I finally get it! :)

Yes, there are limitations for template value parameters. The spec at

  http://digitalmars.com/d/2.0/template.html#TemplateValueParameter

says:

<quote>
Template value parameter types can be any type which can be statically 
initialized at compile time, and the value argument can be any 
expression which can be evaluated at compile time. This includes 
integers, floating point types, and strings.
</quote>

Ali
March 03, 2011
Re: Parameterized Structs
On Thu, 03 Mar 2011 08:36:41 -0000, Ali Çehreli <acehreli@yahoo.com> wrote:

> On 03/03/2011 12:21 AM, Peter Lundgren wrote:
>
>  >>   >>  On 03/02/2011 08:56 PM, Peter Lundgren wrote:
>
>  >>   >>>  struct MyStruct(T, T[] a) {
>  >>   >>>        ...
>  >>   >>>  }
>  >>   >>>
>  >>   >>>  but I receive the following error:
>  >>   >>>
>  >>   >>>  Error: arithmetic/string type expected for value-parameter,  
> not T[]
>
> ...
>
>  > That's closer, except I want to pass a value parameter (specifically,  
> some compile
>  > time instance of SomeContainer) instead of a type parameter, but that  
> doesn't look
>  > like it's supported.
>
> I finally get it! :)
>
> Yes, there are limitations for template value parameters.

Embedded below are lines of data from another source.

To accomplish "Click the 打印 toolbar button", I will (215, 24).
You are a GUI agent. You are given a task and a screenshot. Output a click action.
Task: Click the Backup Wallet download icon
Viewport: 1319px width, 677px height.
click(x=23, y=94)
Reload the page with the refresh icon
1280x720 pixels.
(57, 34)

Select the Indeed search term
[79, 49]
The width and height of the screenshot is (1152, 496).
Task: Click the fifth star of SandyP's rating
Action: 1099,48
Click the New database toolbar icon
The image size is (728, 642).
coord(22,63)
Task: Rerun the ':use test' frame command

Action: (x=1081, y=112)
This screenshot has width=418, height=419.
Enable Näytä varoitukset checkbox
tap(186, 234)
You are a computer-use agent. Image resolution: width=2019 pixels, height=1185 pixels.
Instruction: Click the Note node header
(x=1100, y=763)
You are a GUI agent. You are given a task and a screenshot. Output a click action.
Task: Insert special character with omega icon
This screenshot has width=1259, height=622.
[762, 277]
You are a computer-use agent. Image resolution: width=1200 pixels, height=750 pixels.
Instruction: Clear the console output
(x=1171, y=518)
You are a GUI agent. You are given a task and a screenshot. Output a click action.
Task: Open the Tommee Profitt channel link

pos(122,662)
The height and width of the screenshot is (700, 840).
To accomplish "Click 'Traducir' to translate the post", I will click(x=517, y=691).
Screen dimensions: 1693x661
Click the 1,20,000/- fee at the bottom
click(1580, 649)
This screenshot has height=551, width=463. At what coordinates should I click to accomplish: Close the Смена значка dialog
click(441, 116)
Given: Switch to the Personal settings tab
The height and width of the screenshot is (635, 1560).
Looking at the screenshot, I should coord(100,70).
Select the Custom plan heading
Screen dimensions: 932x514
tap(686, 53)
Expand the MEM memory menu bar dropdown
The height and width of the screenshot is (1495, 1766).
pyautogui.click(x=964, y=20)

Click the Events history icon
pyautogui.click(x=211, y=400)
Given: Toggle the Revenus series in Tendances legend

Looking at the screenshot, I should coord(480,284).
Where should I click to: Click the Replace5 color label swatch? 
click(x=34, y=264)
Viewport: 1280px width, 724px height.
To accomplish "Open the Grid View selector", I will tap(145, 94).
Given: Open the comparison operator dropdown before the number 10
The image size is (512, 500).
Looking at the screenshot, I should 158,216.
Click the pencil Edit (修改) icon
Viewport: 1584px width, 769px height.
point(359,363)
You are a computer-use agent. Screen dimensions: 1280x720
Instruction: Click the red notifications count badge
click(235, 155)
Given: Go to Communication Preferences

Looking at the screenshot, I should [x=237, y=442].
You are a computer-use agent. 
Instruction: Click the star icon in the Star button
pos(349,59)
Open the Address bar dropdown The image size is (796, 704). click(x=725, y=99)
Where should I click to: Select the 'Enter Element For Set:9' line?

The spec at
>
>    http://digitalmars.com/d/2.0/template.html#TemplateValueParameter
>
> says:
>
> <quote>
> Template value parameter types can be any type which can be statically  
> initialized at compile time, and the value argument can be any  
> expression which can be evaluated at compile time. This includes  
> integers, floating point types, and strings.
> </quote>

So.. you could pass your alphabet in a string, then split it into  
characters internally.  For example.

R
March 03, 2011
Re: Parameterized Structs
Ali Çehreli:

> <quote>
> Template value parameter types can be any type which can be statically 
> initialized at compile time, and the value argument can be any 
> expression which can be evaluated at compile time. This includes 
> integers, floating point types, and strings.
> </quote>

I have needed arrays as template specialization arguments few times (I have used alias to solve the problem). Allowing strings but not arrays is one limitation that I don't understand.